How does hypoxia cause production of erythropoietin?

Answer 22

○ PHD2 senses oxygen and uses it to hydroxylate HIFa.
○ This causes vHL protein to break down HIFa.
○During hypoxia, oxygen concentration is low, so PHD2 cannot hydroxylate HIFa.
○ This causes HIF-1a stabilisation, allowing it to from a dimer with HIFB.
○ Dimer causes production of erythropoietin.

Also causes:
○ Formation of new vessels.
○ Formation of glycolytic enzyme.
○ Transferrin receptor synthesis.
○ Decreased synthesis of hepcidin causing increased iron absorption.

Question 23

Describe the effect of erythropoietin.

Answer 23

○ Erythropoietin increases progenitor cells committed to erythropoiesis, in order to stimulate erythropoiesis.
○ GATA2 is a transcription factor that causes erythroid differentiation from pluripotent stem cells.
○ Stimulation of erythropoietin receptor activates transcription factors GATA1 and FOG1.
○GATA1 and FOG1 increase erythroid-specific genes expression (ex.
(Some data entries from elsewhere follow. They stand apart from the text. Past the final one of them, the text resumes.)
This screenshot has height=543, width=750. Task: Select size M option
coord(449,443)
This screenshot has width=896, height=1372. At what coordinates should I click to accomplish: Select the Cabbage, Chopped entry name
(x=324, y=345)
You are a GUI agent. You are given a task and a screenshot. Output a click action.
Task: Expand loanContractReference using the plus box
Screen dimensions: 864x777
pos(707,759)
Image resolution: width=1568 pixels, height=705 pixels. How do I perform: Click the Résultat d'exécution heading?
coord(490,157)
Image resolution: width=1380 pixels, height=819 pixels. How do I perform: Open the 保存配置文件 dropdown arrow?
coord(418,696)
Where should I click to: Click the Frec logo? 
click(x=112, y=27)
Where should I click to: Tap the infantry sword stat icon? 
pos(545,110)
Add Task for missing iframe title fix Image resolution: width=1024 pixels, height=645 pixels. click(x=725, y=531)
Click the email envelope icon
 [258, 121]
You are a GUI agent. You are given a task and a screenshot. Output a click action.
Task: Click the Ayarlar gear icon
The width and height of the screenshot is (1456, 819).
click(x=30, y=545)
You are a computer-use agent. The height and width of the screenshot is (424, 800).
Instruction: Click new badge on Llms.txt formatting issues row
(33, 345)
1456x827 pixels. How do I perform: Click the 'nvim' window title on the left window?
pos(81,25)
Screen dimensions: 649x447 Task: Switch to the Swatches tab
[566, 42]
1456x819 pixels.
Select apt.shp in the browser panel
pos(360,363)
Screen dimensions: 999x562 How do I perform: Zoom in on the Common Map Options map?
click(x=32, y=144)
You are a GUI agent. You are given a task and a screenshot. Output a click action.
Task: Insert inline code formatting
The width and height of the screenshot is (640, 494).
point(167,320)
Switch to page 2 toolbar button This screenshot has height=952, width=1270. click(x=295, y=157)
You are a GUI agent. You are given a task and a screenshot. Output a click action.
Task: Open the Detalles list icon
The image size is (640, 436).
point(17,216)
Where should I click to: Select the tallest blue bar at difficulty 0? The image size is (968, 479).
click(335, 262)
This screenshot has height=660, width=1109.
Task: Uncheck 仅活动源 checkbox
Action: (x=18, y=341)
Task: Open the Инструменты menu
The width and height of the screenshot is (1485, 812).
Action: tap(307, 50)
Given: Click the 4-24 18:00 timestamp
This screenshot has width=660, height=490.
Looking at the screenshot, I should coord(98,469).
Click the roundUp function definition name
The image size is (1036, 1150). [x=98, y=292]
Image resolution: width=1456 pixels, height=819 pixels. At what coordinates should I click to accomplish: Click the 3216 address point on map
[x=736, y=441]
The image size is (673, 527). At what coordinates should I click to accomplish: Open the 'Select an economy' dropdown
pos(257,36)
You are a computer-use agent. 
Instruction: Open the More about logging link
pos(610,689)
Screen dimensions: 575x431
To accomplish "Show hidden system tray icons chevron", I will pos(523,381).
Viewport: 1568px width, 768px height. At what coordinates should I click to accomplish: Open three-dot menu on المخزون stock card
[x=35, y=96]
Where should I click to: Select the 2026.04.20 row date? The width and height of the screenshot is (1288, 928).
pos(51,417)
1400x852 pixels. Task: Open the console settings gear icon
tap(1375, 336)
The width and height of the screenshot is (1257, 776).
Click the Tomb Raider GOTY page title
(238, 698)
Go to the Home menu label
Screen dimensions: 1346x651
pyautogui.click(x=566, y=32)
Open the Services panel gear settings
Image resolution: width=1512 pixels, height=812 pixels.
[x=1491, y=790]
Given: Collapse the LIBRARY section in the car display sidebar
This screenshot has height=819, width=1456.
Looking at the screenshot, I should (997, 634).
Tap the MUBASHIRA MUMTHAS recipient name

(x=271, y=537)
Globin, red cell membrane proteins, and haem biosynthetic membrane proteins).
○ Also increase anti-apoptotic genes expression and expression of transferrin receptor 1.
○ Stimulation of erythropoietin receptors on late BFUE and CFU-E causes them to proliferate, differentiate and produce haemoglobin.
○ Causes increased erythroid cells in bone marrow.
○ Increased oxygen to tissues decreases erythropoietin (negative feedback).
○ Plasma erythropoietin levels can be used in diagnosis - high in anaemia and low in severe renal disease/polycythaemia vera.

Question 24

Describe thrombopoiesis.

Answer 24

○ HSC’s commit to megakaryocyte lineage, and progenitors proliferate.
○ Megakaryocytes undergo differentiation and maturation, which involves nuclear endomitosis (nuclear duplication without cell division), synthesis of granules and organelles, and appearance of demarcation membrane system (DMS), which acts as a membrane reservoir for platelet development.
○ DMS is made up of an extensive network of cisternae and tubules, which are continuous with the plasma membrane.
○ Development of microtubules, actin filaments, spectrin, and other proteins aid proplatelet and platelet formation.
○ Platelets bud off from cytoplasm of megakaryocyte.

Question 25

Describe the actions of thrombopoietin.

Answer 25

○ Glycoprotein mainly produced by liver, but also by kidneys and marrow.
○ Only produced when platelets are needed.
○ Thrombopoietin plasma levels are inversely proportional to platelet and megakaryocyte mass.
○ Regulates megakaryocyte and platelet production.
○It causes differentiation and proliferation of HSCs and increases number of megakaryocytes as well as its size.

Question 26

Describe the regulation of platelet production.

Answer 26

○ Human myeloproliferative leukaemia protein (MPL) gene encodes TPO-R.
○ TPO-R is expressed on surface of HSC’s, megakaryoblasts, megakaryocytes and platelets.
○ Binding of desialylated, senile platelets to hepatic asialoglycoprotein receptor (ASGPR) causes expression of TPO mRNA, causing platelet production.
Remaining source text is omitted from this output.